Selon les prévisions de l’OCDE, l’économie mondiale progressera au rythme de 3,3% en 2019 et de 3,4% en 2020. La révision à la baisse intervenue depuis les précédentes Perspectives de novembre 2018 est particulièrement marquée pour la zone euro, notamment l’Allemagne (+0,7% en 2019) et l’Italie (-0,2%), mais elle l’est également pour le Royaume-Uni (0,8%), le Canada (1,5%) et la Turquie (-1,8%). Selon ces prévisions, le PIB de la France devrait progresser de 1,3% cette année.

« L’économie mondiale doit faire face à des vents contraires qui s’intensifient », a indiqué Mme Laurence Boone, chef économiste de l’OCDE. « Si l’une des grandes régions économiques, quelle qu’elle soit, connaissait un ralentissement plus marqué que prévu, la croissance mondiale pourrait dérailler, en particulier en cas d’effets de débordement sur les marchés financiers. Les responsables des politiques publiques devraient renforcer la concertation multilatérale de manière à limiter les risques, et coordonner leurs interventions afin d’éviter une nouvelle dégradation de la conjoncture », a poursuivi Mme Boone.

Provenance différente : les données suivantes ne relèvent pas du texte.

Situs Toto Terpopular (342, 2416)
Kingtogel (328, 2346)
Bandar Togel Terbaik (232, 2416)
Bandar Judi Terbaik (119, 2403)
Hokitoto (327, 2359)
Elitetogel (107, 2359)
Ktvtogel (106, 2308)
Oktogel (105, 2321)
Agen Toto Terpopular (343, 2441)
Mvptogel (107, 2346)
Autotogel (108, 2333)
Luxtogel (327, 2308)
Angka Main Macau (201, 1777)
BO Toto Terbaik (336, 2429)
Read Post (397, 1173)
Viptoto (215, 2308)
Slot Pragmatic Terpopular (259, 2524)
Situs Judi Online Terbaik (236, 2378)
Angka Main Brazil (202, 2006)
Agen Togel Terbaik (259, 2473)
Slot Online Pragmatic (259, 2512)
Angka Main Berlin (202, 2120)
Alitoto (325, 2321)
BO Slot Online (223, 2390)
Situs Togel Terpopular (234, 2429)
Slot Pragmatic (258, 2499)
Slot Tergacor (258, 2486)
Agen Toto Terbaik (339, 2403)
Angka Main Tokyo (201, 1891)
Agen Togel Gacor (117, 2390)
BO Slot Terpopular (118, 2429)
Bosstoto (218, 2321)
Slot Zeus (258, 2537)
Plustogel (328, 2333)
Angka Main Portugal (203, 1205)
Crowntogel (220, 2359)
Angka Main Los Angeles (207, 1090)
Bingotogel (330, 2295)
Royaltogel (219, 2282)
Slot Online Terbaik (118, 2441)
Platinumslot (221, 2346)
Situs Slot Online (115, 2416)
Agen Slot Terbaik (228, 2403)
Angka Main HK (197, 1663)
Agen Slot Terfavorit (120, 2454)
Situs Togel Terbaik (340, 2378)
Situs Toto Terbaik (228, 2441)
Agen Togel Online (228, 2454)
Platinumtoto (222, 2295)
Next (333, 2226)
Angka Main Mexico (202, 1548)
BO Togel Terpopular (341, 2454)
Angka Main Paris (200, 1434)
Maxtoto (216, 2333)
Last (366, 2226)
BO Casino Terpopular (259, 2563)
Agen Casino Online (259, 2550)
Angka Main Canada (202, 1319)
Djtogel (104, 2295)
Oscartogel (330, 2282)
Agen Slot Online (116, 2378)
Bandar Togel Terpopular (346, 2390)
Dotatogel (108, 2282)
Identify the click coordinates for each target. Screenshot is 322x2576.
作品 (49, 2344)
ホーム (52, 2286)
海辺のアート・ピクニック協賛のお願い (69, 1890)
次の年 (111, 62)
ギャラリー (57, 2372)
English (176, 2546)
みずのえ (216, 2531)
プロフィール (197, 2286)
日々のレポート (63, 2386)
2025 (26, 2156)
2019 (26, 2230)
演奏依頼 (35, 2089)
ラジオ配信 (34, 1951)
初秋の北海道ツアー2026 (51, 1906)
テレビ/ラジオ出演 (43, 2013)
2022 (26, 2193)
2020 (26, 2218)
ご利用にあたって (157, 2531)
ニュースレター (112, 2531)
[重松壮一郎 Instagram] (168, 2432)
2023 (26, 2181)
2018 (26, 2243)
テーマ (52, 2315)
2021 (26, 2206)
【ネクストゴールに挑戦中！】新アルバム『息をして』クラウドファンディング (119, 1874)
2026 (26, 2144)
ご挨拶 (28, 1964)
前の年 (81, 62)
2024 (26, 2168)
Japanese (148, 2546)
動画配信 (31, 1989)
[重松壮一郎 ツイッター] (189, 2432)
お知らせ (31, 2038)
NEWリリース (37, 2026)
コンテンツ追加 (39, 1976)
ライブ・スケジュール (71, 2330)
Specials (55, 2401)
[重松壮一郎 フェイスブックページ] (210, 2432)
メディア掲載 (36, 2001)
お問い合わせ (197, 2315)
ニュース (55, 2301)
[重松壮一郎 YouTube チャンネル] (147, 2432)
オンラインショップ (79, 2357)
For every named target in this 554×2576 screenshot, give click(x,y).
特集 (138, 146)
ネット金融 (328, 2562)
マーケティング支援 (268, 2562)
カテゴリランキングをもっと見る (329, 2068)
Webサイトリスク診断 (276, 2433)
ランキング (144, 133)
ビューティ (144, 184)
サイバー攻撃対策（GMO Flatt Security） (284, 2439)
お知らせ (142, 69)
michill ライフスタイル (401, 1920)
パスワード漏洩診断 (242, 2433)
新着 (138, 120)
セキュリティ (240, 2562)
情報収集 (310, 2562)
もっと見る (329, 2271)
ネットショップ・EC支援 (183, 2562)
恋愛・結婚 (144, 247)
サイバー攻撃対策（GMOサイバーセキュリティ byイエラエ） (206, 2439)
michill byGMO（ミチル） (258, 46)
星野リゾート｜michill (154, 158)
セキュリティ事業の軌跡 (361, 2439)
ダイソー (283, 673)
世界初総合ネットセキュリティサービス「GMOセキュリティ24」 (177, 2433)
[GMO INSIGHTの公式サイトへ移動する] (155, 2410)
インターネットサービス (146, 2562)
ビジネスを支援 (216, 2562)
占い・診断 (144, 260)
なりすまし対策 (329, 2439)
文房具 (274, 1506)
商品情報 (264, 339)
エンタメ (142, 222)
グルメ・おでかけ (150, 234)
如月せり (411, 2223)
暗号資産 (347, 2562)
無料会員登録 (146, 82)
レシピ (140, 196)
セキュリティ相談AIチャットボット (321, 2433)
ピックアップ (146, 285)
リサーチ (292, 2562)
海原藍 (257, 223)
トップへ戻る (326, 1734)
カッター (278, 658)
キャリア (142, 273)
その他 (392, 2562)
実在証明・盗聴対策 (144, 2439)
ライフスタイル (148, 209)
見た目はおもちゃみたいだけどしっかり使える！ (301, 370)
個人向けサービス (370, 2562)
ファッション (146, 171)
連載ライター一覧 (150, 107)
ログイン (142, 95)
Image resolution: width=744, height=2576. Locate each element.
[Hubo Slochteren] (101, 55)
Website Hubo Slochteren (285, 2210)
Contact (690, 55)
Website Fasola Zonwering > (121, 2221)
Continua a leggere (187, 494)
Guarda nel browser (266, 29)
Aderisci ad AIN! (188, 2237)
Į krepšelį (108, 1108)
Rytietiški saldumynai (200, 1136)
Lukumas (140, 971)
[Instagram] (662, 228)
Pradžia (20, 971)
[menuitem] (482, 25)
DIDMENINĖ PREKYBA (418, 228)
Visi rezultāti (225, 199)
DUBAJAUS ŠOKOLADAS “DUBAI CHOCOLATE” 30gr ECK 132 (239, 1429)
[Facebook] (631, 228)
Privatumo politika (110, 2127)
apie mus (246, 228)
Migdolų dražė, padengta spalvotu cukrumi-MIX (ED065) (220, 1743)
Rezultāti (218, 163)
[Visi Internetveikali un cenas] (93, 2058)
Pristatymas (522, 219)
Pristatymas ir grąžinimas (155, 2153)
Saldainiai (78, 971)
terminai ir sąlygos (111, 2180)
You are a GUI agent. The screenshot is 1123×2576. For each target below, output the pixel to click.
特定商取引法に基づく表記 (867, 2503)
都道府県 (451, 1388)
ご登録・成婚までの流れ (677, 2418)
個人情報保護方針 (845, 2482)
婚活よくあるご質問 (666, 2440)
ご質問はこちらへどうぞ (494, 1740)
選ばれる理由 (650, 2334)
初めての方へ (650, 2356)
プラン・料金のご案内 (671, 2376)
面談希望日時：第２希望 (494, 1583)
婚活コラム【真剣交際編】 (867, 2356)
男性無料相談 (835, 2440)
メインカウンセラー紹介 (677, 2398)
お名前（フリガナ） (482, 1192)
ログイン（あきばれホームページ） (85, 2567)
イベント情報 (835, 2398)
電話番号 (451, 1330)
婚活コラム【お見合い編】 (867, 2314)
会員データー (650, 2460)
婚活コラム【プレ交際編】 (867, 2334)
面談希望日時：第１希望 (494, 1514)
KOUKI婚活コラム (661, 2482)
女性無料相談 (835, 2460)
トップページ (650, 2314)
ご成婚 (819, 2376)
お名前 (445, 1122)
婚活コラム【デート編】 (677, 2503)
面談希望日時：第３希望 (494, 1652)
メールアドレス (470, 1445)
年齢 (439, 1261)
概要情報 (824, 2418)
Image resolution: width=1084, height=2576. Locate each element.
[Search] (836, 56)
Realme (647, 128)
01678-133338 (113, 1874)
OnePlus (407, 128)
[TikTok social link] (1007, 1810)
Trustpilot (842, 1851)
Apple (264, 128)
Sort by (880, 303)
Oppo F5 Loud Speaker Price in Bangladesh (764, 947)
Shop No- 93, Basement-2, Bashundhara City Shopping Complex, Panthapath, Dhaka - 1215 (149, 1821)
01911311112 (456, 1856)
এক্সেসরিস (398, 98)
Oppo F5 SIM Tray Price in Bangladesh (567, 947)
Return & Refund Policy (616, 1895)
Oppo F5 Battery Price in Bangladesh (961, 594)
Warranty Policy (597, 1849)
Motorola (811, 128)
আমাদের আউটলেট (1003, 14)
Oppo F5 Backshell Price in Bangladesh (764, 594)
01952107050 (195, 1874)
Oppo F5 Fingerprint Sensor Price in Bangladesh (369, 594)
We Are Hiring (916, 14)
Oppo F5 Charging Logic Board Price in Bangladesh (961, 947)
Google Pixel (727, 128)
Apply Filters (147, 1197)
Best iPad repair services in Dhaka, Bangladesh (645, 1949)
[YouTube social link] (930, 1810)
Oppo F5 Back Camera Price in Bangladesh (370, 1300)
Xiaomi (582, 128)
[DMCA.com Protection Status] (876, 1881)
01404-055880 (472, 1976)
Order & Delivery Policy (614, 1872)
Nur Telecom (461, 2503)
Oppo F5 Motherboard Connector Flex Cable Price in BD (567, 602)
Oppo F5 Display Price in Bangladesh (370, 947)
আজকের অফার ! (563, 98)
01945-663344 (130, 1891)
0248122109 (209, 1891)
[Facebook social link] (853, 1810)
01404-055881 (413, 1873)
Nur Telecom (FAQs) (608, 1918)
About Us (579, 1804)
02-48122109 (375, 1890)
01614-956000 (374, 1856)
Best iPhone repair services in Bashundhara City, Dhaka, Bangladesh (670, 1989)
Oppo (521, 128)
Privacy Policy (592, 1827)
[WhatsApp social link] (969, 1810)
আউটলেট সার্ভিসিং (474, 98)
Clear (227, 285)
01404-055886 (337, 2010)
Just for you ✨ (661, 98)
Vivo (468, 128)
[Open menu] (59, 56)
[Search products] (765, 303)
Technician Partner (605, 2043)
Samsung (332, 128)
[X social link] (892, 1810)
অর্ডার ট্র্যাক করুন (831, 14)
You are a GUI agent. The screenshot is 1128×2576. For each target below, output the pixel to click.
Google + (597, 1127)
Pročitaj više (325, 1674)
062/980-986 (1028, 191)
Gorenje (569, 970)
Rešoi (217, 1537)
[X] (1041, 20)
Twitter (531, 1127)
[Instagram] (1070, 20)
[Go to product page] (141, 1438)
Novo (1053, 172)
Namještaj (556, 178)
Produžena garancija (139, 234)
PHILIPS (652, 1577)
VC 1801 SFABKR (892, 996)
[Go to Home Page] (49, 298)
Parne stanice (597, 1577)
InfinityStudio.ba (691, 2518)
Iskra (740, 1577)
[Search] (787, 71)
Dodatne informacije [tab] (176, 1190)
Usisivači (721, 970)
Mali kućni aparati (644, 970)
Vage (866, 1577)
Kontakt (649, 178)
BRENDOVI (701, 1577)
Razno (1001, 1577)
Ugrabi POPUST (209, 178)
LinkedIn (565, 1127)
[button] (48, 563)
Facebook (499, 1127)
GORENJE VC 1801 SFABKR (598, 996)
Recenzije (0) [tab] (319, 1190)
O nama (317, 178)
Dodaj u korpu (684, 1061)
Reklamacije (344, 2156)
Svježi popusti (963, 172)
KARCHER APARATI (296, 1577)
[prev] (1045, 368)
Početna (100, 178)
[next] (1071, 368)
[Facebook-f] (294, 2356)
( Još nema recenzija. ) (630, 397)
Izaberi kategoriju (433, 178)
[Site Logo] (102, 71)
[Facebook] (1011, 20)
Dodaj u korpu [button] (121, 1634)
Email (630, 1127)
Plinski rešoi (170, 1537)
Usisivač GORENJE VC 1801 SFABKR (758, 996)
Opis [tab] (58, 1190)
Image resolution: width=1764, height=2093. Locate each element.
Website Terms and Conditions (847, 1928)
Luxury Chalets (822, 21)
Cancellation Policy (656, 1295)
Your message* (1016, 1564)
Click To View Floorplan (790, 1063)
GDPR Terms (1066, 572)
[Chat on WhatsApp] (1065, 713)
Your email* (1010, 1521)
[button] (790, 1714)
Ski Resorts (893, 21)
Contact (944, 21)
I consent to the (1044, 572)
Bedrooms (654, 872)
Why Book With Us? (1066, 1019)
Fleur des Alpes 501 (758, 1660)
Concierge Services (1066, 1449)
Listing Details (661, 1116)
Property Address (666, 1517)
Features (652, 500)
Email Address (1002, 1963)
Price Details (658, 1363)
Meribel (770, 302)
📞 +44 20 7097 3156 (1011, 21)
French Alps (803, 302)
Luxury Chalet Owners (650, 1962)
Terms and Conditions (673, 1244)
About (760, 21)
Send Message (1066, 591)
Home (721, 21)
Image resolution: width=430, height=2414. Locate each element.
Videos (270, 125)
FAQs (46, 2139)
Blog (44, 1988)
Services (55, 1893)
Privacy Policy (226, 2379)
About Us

Ces nouvelles perspectives « invitent les banques centrales à maintenir une orientation accommodante, tout en précisant que la politique monétaire ne peut, à elle seule, remédier au fléchissement de l’activité en Europe, ni affermir des perspectives de croissance désormais en demi-teinte à moyen terme », indique l’OCDE. Et d’ajouter : « La mise en œuvre par les pays européens peu endettés d’une nouvelle initiative coordonnée de relance budgétaire, et le déploiement de nouvelles réformes structurelles dans l’ensemble les pays de la zone euro, offriraient les conditions favorables à un rebond de la croissance et de la productivité, ouvrant la voie à une progression des salaires sur le moyen terme ».